Will's friend Ethan is spending the night tonight. I picked up both boys after school, and they've been playing nonstop ever since (it's 8 p.m. now), with a brief break for pizza eating.
Having a sleepover guest in the house made me start thinking about how different families have different sleepover styles. We tend to take a hands-off approach when the boys have friends spend the night. Jack and his friends are marathon gamers, so they hole up in Jack's room with their computers and have at it. Will's buddies like to play--board games, sports, rolling around on the floor type frolicking--with an occasional movie or televised sports event thrown in. Either way, the Man and I usually show our faces from time to time, order pizzas, and enforce bedtimes. Otherwise, we leave them alone.
But I remember as a kid attending sleepovers that were really invitations to join someone else's family for awhile. You were asked to help set the table before dinner, you ate whatever the mom was cooking that night, and after dinner you might play a game of Monopoly with the whole clan. You didn't get to spend private time with your friend until bedtime, but somehow that private time was more special than if you'd gone off on your own all evening. You'd earned it.
When I was a young adult in college, I spent several minor breaks and holidays at friends' houses (I went to college in North Carolina, and my parents lived in Texas, much too far away to drive for only a few days), and that's when I was most involved with other people's families. Parents would sit down to have serious conversations with you about your future plans (for some reason, this was much less irritating than when your own parents wanted to have those conversations with you), and after dinner you might go out to a bar or a club with your friends' siblings.
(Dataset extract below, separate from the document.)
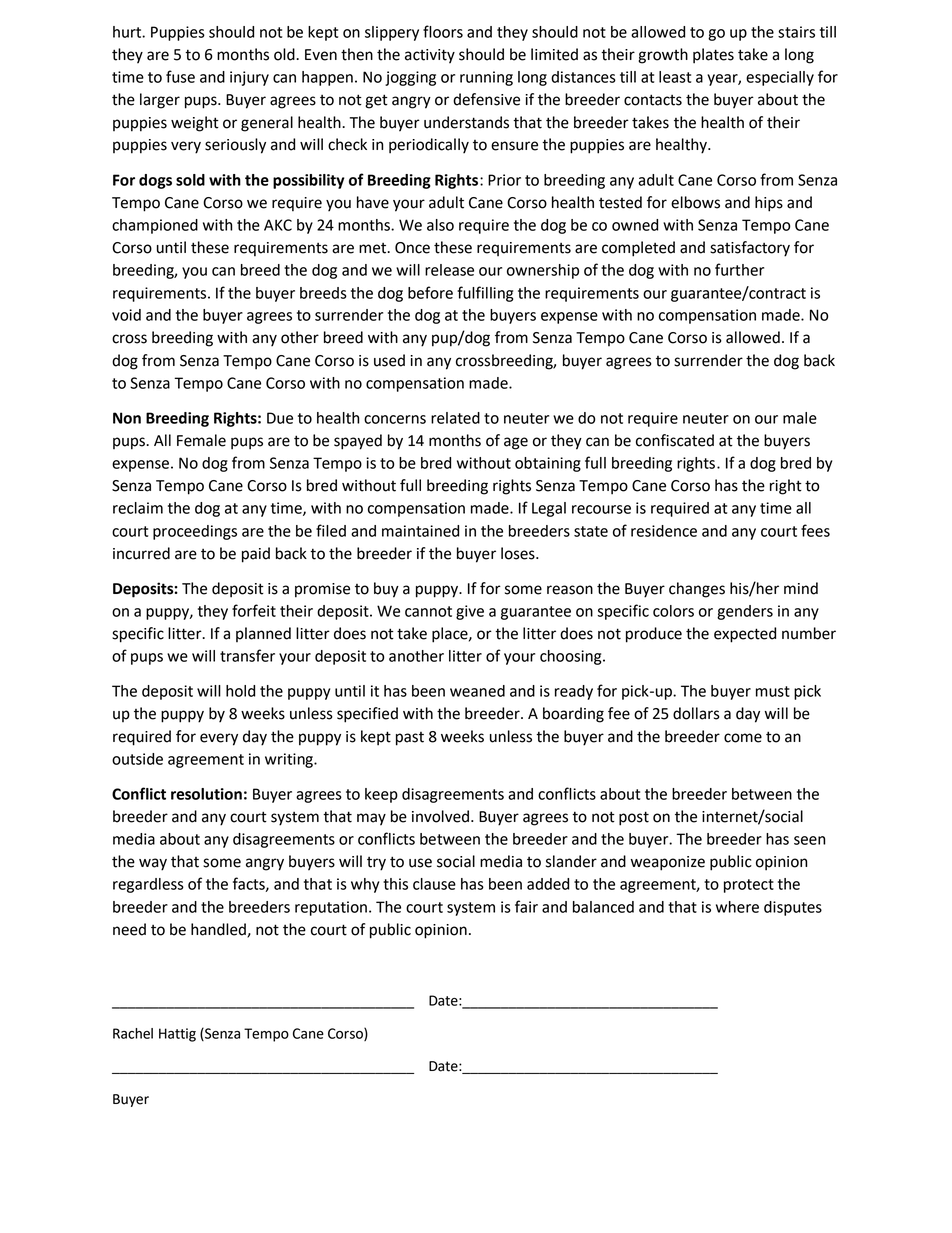 This image has height=1233, width=952. I want to click on Rachel, so click(133, 1033).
For a few short days you felt intimately connected with these families, witnessed their dramas, did their dishes (I had a reputation as a good house guest, in case you were wondering), walked their dogs.
The big deal about sleepovers when I was a kid was how different other people's houses smelled, how foreign other families' habits were. As I got older, the exciting thing about staying at friends' houses was seeing how people who seemed outwardly a lot like me could have very different ways from my own. Other families' habits seemed exotic, thrilling. My father turned on easy listening radio first thing in the morning; what an eye-opener to stay with a family whose father turned on Mozart.
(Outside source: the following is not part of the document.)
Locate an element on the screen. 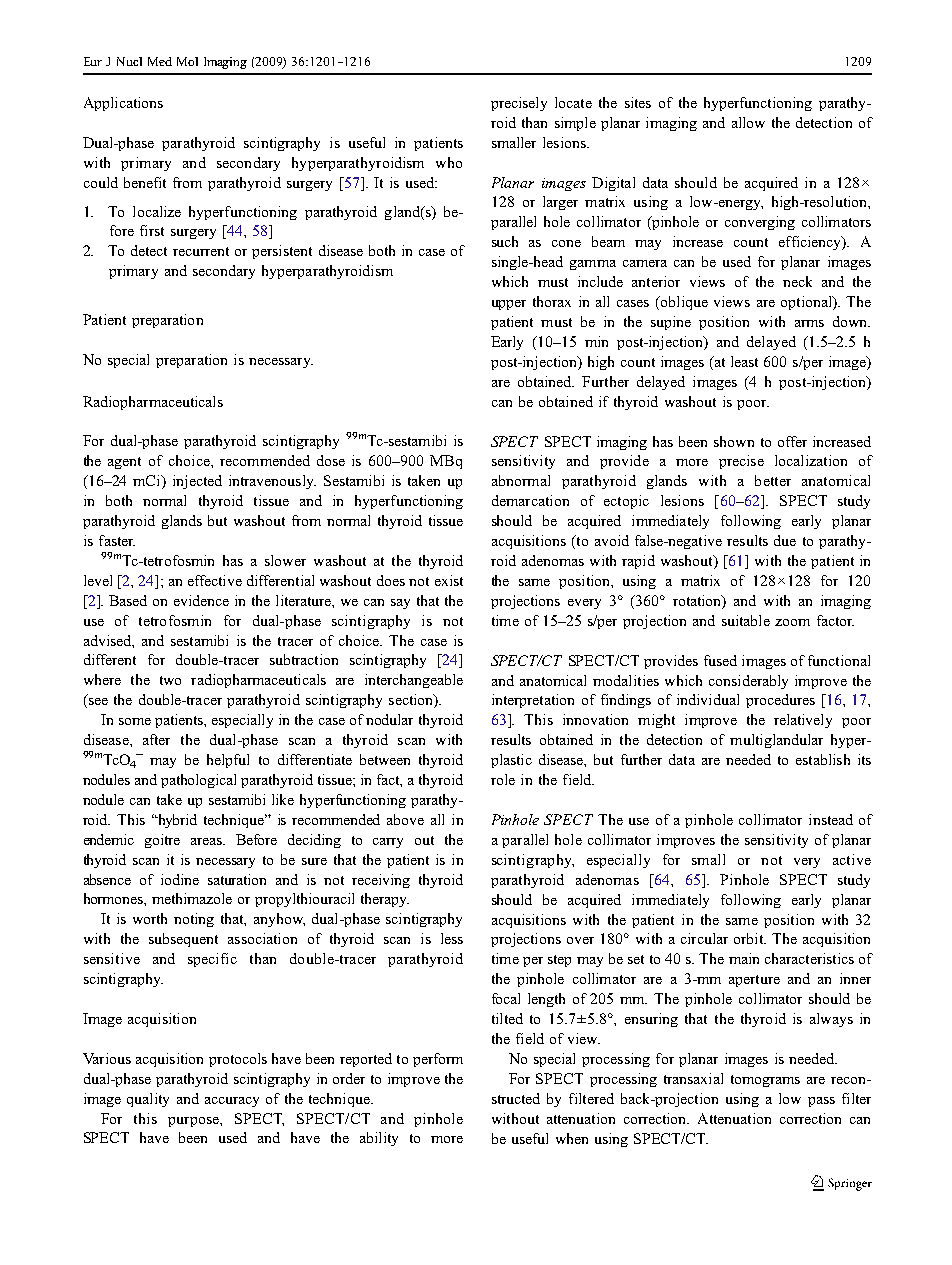 The width and height of the screenshot is (952, 1265). demarcation is located at coordinates (530, 500).
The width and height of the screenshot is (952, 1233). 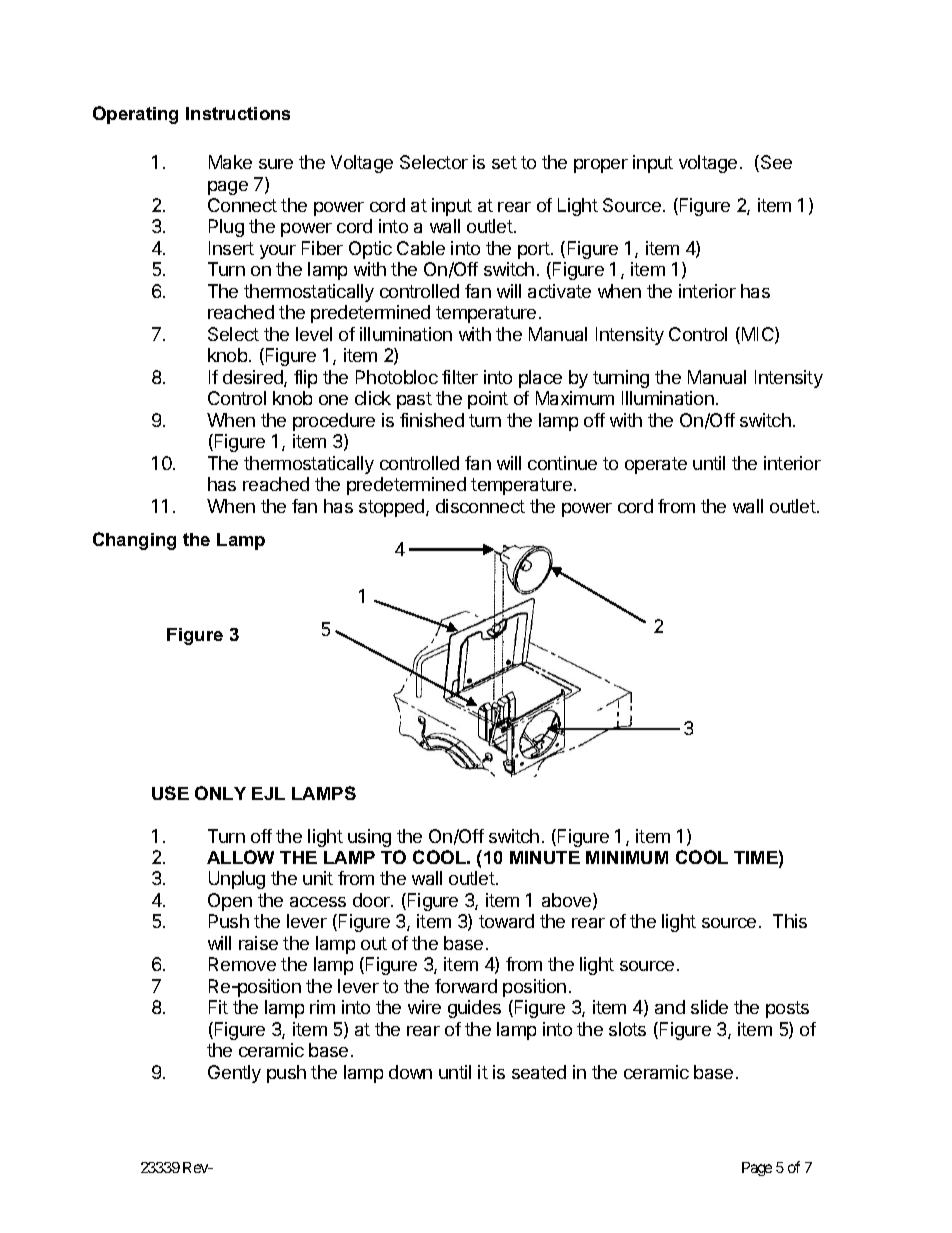 I want to click on MINIMUM, so click(x=627, y=857).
I hope Ethan has a nice time tonight. I hope he doesn't think our house smells too weird. It's nice having him here. That's the flip side, as an adult. You have a kid spend the night, and all the sudden you're looking at your life through his eyes. What does he see? A house where tidiness is not prized, surely, but also, hopefully, a place where people are creative and have hobbies and listen to music and like to laugh. I hope he sees that, too.
An Ex-Friend of a Friend
37 minutes ago
8 comments:
What great thinking, Frances. I'm sure you were an amazing house guest!
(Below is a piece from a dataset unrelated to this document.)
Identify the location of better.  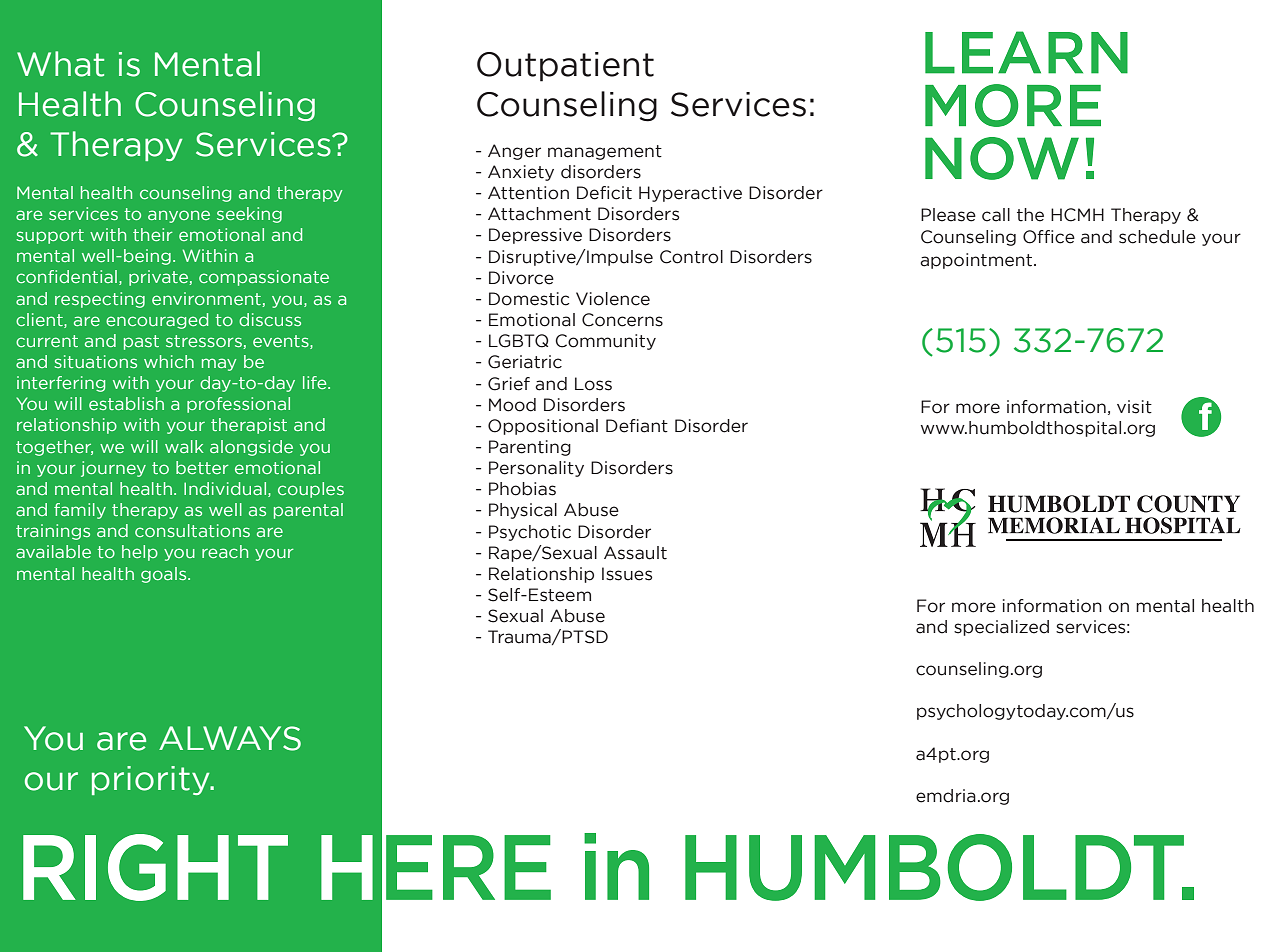
(202, 467).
I loved reading this. I took me back to my sleepover days when I helped with the dishes and listened to the dad of the family tell about his mini-airplane collections or about another dad's latest veterinary experience. I enjoyed it. I enjoyed this.
Jody
To be a 'real' sleepover, it is important to share your friend's bedroom and spend much of the night in pointless ocnversations.
But the being 'part of the whole family'thing is, as you say, important too. It helps you learn to relate to other adults outside your own family, and accept that other people do life differently.
hope you ALL had fun! weekend blessings
This post sent me down memory lane. Yes. A huge part of the experience of a sleepover WAS getting to be a part of another family and seeing how they do it. Eating dinner together almost always happened. I admit now to opening drawers and peaking in closets, smelling shampoo bottles. It was so exciting to me to be a visitor in another world. I don't know if I was looking for a Narnian porthole, but it felt that full of possibility to me.
My parents were very much like you when we had sleepovers, my friends and I would play in my room stopping only for short dinner and snack breaks as well.
My best friend had parents who would not allow sleepovers. Her dad always claimed we had our own beds and we didn't need to sleep over and since we lived in the same neighborhood, he said if we wanted to spend that much time together we could just get up really early on Sat and hang out!
This is a lovely post and I immediately remembered my sleepovers in my friend Jini's house in the 1970s, she was Pakistani and their house seemed so fun, sitting on the floor, eating with fingers, staying up late and singing Diana Ross with all her 6 big sisters! thanks for bringing the memories out!
I used to love having sleepovers at my friends' homes because mostly they lived in children's hostels through the school term. Oh how I loved to experience a household where there was more than one girl and lots going on. How I wished my father would be stationed is some out of the way place and I would get to live in a hostel through the school term. I'm sure my friends would have preferred being home with their parents!
I'm with Danielle- loved poking about- though it was never on sleepovers. I don't think they existed- first and only one I went to was in early adult years! Maybe everyone knew I loved poking about? I'm gutted that you got two posts out before I commented on this one. Bloomin' time differences!